204.3.2 3.2 Compounding Through Depth
The single layer relation compounds. Let the network have \(L\) layers with (in a linearized regime) approximately variance preserving or variance scaling behavior governed by a per layer gain \(g = d \sigma^2\). Ignoring the nonlinearity for intuition, the activation variance after \(L\) layers scales as
\[ \operatorname{Var}(z^{(L)}) \approx g^{L} \, \operatorname{Var}(x). \]
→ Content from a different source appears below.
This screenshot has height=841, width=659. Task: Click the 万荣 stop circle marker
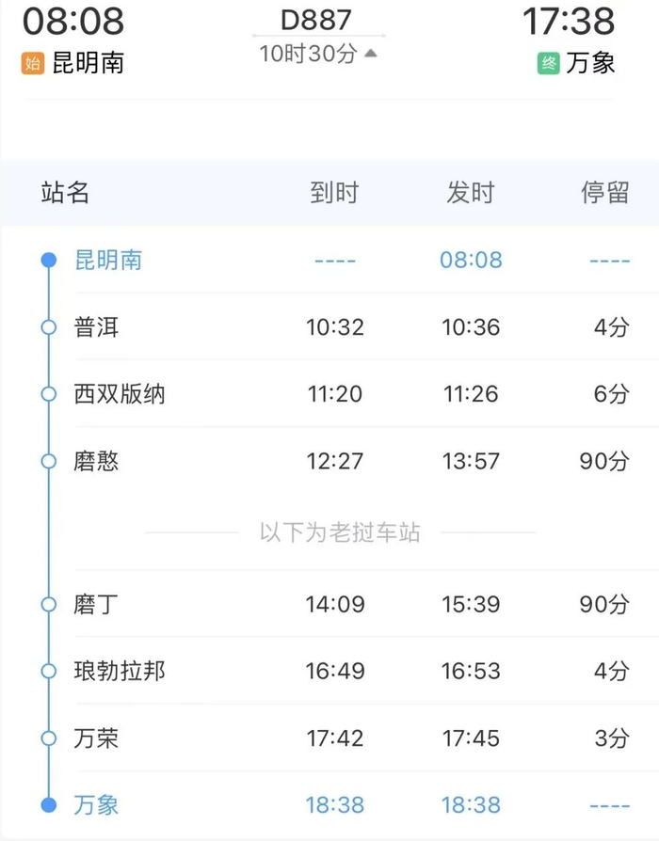coord(49,739)
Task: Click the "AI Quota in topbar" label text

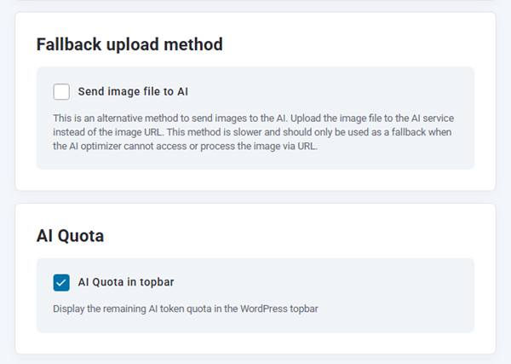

This is a geometric progression in depth, and the geometric nature is what makes initialization unforgiving. A multiplicative error per layer of even a few percent is harmless in a shallow network but catastrophic in a deep one, because it is raised to the power \(L\). Three regimes follow:
- If \(g > 1\), activations grow exponentially with depth and the forward signal explodes.
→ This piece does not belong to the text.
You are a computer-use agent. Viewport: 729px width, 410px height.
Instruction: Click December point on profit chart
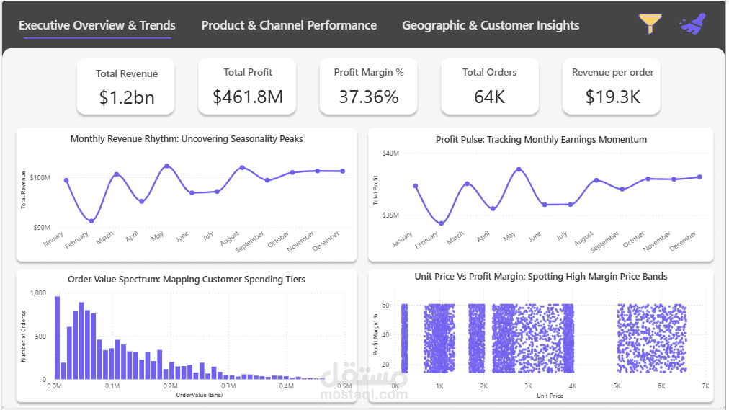699,177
- If \(g < 1\), activations shrink exponentially with depth and the forward signal vanishes.
- If \(g = 1\), the variance is preserved and signal magnitude stays stable across layers.
The same geometric law governs the backward pass. Gradients propagate through the transposes of the weight matrices, so the gradient variance scales as a product of per layer gains involving the fan out. When that product departs from one, gradients explode or vanish on the backward pass, which is the direct cause of stalled or unstable training in deep stacks. The forward and backward conditions are distinct, and a single weight scale cannot satisfy both unless fan in equals fan out, which motivates the compromise in the next subsection.
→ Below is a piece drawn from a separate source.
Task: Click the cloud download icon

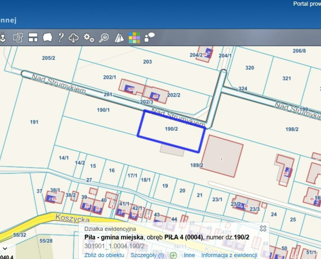Action: (x=74, y=38)
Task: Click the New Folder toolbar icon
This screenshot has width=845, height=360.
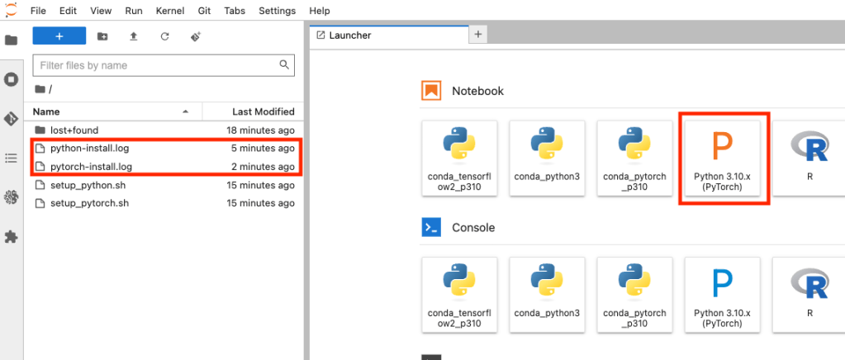Action: tap(102, 36)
The following diagram summarizes the three regimes and the single knob that selects among them.
204.3.3 3.3 The Variance Preserving Prescription
The design goal that emerges is to choose \(\sigma^2\) so that the per layer gain is close to one in both directions. For a linear network or an odd nonlinearity that behaves linearly near zero, forward stability requires
\[ \sigma^2 = \frac{1}{d_{\text{in}}}, \]
so that \(d_{\text{in}} \sigma^2 = 1\). Backward stability by the same argument favors \(\sigma^2 = 1/d_{\text{out}}\). Since both cannot hold exactly unless fan in equals fan out, a common compromise takes the harmonic style average of the two targets,
\[ \sigma^2 = \frac{2}{d_{\text{in}} + d_{\text{out}}}. \]
This is the Xavier, or Glorot, prescription, derived precisely from the requirement that activation and gradient variance be approximately preserved across layers [1]. It can be realized with either a Gaussian of this variance or, equivalently in second moment, a uniform distribution on \(\pm\sqrt{6/(d_{\text{in}} + d_{\text{out}})}\), since a uniform variable on \(\pm a\) has variance \(a^2/3\).
For rectified linear units, which discard the negative half of their input and thereby halve the variance, the correction is to double the gain, giving
\[ \sigma^2 = \frac{2}{d_{\text{in}}}, \]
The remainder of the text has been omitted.